WHAT THE TASK ASKS = Rewrite every line of the listing below as a numbered list, omitting any blank lines.

Stored records
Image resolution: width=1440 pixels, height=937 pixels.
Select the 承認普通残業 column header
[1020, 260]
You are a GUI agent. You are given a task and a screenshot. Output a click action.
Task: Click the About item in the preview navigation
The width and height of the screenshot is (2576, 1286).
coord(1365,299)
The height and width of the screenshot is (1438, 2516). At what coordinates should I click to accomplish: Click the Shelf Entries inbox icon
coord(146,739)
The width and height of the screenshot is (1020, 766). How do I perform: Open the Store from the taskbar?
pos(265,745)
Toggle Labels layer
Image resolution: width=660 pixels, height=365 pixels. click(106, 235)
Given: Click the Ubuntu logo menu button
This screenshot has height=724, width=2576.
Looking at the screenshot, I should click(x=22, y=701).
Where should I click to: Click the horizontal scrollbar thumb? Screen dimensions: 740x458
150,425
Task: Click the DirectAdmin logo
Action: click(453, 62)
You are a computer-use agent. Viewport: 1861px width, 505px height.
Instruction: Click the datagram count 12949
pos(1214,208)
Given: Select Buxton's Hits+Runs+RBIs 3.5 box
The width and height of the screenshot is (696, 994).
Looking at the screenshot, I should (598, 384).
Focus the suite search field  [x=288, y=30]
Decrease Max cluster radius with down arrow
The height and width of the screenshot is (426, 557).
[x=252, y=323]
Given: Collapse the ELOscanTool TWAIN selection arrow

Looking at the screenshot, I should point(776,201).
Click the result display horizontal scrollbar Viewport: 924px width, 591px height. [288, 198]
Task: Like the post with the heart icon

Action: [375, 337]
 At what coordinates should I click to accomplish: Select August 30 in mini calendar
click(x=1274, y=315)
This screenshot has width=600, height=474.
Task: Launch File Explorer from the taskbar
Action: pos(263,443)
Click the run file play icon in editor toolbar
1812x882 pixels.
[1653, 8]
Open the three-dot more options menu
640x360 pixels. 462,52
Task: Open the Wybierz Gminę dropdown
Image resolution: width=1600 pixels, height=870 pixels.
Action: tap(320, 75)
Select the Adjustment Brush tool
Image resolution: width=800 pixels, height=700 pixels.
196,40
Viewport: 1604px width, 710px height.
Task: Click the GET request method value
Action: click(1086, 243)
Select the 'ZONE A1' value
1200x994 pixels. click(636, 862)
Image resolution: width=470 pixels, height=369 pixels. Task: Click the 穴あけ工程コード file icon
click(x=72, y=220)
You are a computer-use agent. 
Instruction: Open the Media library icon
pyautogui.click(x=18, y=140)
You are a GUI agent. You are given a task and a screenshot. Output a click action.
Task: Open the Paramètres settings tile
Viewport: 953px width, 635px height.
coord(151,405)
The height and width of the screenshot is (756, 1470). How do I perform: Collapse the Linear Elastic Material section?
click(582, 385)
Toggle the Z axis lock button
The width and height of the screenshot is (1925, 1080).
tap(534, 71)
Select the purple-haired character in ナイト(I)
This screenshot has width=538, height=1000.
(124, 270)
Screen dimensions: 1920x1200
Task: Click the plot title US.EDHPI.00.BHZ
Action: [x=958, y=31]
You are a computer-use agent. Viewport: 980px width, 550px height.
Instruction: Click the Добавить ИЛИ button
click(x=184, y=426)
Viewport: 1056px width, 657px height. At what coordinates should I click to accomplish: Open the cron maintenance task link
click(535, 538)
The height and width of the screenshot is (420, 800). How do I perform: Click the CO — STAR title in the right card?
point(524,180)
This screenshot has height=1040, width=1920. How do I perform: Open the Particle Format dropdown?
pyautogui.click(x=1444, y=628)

SOLUTION FOR THIS PROBLEM =
1. Image resolution: width=1440 pixels, height=937 pixels.
2. Select the 承認普通残業 column header
3. [1020, 260]
4. You are a GUI agent. You are given a task and a screenshot. Output a click action.
5. Task: Click the About item in the preview navigation
6. The width and height of the screenshot is (2576, 1286).
7. coord(1365,299)
8. The height and width of the screenshot is (1438, 2516). At what coordinates should I click to accomplish: Click the Shelf Entries inbox icon
9. coord(146,739)
10. The width and height of the screenshot is (1020, 766). How do I perform: Open the Store from the taskbar?
11. pos(265,745)
12. Toggle Labels layer
13. Image resolution: width=660 pixels, height=365 pixels. click(106, 235)
14. Given: Click the Ubuntu logo menu button
15. This screenshot has height=724, width=2576.
16. Looking at the screenshot, I should click(x=22, y=701).
17. Where should I click to: Click the horizontal scrollbar thumb? Screen dimensions: 740x458
18. 150,425
19. Task: Click the DirectAdmin logo
20. Action: click(453, 62)
21. You are a computer-use agent. Viewport: 1861px width, 505px height.
22. Instruction: Click the datagram count 12949
23. pos(1214,208)
24. Given: Select Buxton's Hits+Runs+RBIs 3.5 box
25. The width and height of the screenshot is (696, 994).
26. Looking at the screenshot, I should (598, 384).
27. Focus the suite search field  [x=288, y=30]
28. Decrease Max cluster radius with down arrow
29. The height and width of the screenshot is (426, 557).
30. [x=252, y=323]
31. Given: Collapse the ELOscanTool TWAIN selection arrow
32. Looking at the screenshot, I should point(776,201).
33. Click the result display horizontal scrollbar Viewport: 924px width, 591px height. [288, 198]
34. Task: Like the post with the heart icon
35. Action: [375, 337]
36.  At what coordinates should I click to accomplish: Select August 30 in mini calendar
37. click(x=1274, y=315)
38. This screenshot has width=600, height=474.
39. Task: Launch File Explorer from the taskbar
40. Action: pos(263,443)
41. Click the run file play icon in editor toolbar
42. 1812x882 pixels.
43. [1653, 8]
44. Open the three-dot more options menu
45. 640x360 pixels. 462,52
46. Task: Open the Wybierz Gminę dropdown
47. Image resolution: width=1600 pixels, height=870 pixels.
48. Action: tap(320, 75)
49. Select the Adjustment Brush tool
50. Image resolution: width=800 pixels, height=700 pixels.
51. 196,40
52. Viewport: 1604px width, 710px height.
53. Task: Click the GET request method value
54. Action: click(1086, 243)
55. Select the 'ZONE A1' value
56. 1200x994 pixels. click(636, 862)
57. Image resolution: width=470 pixels, height=369 pixels. Task: Click the 穴あけ工程コード file icon
58. click(x=72, y=220)
59. You are a computer-use agent. 
60. Instruction: Open the Media library icon
61. pyautogui.click(x=18, y=140)
62. You are a GUI agent. You are given a task and a screenshot. Output a click action.
63. Task: Open the Paramètres settings tile
64. Viewport: 953px width, 635px height.
65. coord(151,405)
66. The height and width of the screenshot is (756, 1470). How do I perform: Collapse the Linear Elastic Material section?
67. click(582, 385)
68. Toggle the Z axis lock button
69. The width and height of the screenshot is (1925, 1080).
70. tap(534, 71)
71. Select the purple-haired character in ナイト(I)
72. This screenshot has width=538, height=1000.
73. (124, 270)
74. Screen dimensions: 1920x1200
75. Task: Click the plot title US.EDHPI.00.BHZ
76. Action: [x=958, y=31]
77. You are a computer-use agent. Viewport: 980px width, 550px height.
78. Instruction: Click the Добавить ИЛИ button
79. click(x=184, y=426)
80. Viewport: 1056px width, 657px height. At what coordinates should I click to accomplish: Open the cron maintenance task link
81. click(535, 538)
82. The height and width of the screenshot is (420, 800). How do I perform: Click the CO — STAR title in the right card?
83. point(524,180)
84. This screenshot has height=1040, width=1920. How do I perform: Open the Particle Format dropdown?
85. pyautogui.click(x=1444, y=628)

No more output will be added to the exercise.